- Italian film poster
- Directed by: Fernando Cerchio
- Screenplay by: Eduardo Manzanos Brochero
- Starring: Roel Bos; Helga Liné; Andrea Bosic;
- Cinematography: Emilio Foriscot; Angelo Lotti;
- Edited by: Gianmaria Messeri
- Music by: Piero Umiliani
- Production companies: Filmes Cinematografica; Copercines;
- Release date: 1967 (Italy);
- Running time: 92 minutes
- Countries: Italy; Spain;

= Il marchio di Kriminal =

1967 film

Il marchio di Kriminal ( The Mark of Kriminal) is a 1967 film. It is the follow-up to Kriminal (1966).

==Plot==
The bandit Kriminal accidentally discovers in an ancient porcelain statuette a fragment of a map relating to the place where a famous outlaw, before being executed, had managed to hide two precious canvases. Kriminal immediately begins the research to recover three other statuettes, similar to the one in his possession, containing the fragments necessary to complete the map.

His investigations are successful. Only one statuette is now missing from Kriminal to identify the place where the paintings are hidden. However, the statuette is in the hands of two adventurers, Mara and Robson, who, in turn, try to snatch the map fragments he recovered from Kriminal. An agreement is finally reached by the three: they will join forces to bring to light the hidden paintings and share the proceeds equally.

Kriminal, Mara and Robson then leave for Beirut and, in an archaeological area of the city, they find the precious paintings. Kriminal eliminates the two partners, who had tried to take over the entire booty, and sets out to return to his base. However, the unexpected arrival of Inspector Milton, who has been on his trail for some time, disrupts his plans. In an attempt to escape capture, Kriminal crashes his car into a ravine.

==Production==
Il marchio di Kriminal is the follow-up to the film Kriminal (1966), directed by Umberto Lenzi. Roel Bos, the main actor of the film states that the film was shot in Rome and on a cruise between Genoa to Beirut, Baalbeck, Byblos and Madrid. The film's credits note that Manuel Parada composed the score, but it is actually the work of Piero Umiliani.
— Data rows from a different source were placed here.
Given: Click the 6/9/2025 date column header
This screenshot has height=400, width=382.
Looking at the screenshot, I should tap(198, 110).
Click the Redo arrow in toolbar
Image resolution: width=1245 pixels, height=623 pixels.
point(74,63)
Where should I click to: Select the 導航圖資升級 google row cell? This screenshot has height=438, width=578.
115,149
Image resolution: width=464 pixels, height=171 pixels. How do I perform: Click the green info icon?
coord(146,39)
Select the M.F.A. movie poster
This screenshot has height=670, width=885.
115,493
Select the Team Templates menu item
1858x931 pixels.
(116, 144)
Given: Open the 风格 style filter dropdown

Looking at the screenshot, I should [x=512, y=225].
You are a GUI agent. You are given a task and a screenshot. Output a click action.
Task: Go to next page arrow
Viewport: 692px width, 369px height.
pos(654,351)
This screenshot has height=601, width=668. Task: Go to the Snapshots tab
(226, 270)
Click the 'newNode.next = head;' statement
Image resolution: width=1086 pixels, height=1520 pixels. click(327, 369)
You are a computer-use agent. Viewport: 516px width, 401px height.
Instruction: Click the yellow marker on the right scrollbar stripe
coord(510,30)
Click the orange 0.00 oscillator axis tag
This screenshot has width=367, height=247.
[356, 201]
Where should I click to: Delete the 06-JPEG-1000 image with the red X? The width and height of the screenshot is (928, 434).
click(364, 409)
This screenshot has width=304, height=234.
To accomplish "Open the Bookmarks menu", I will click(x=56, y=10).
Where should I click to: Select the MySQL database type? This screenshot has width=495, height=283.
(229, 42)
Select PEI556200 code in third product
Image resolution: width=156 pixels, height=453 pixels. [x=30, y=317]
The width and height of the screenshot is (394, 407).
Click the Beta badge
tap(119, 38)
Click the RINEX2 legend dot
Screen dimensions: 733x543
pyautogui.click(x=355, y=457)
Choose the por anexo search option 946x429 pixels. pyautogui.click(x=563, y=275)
Nando Cicero is sometimes credited in aiding Fernando Cerchio in directing the film while Roel Bos states that to his "knowledge Cicero had nothing to do with the movie."

==Release==
Il marchio di Kriminal was released in Italy in 1967.

==Reception==
In a contemporary review, Italian newspaper La Stampa gave a brief plot summary of the film, which stated that the plot summary alone indicates the quality of the film.

In a retrospective review, Italian film critic and historian Roberto Curti noted that "despite a disappointing second half, which again transforms the movie into a banal travelogue adventure [...] Il marchio di Kriminal is ultimately more successful than its predecessors in conveying the feeling of Magnus & Bunker's grimly ironic comic book."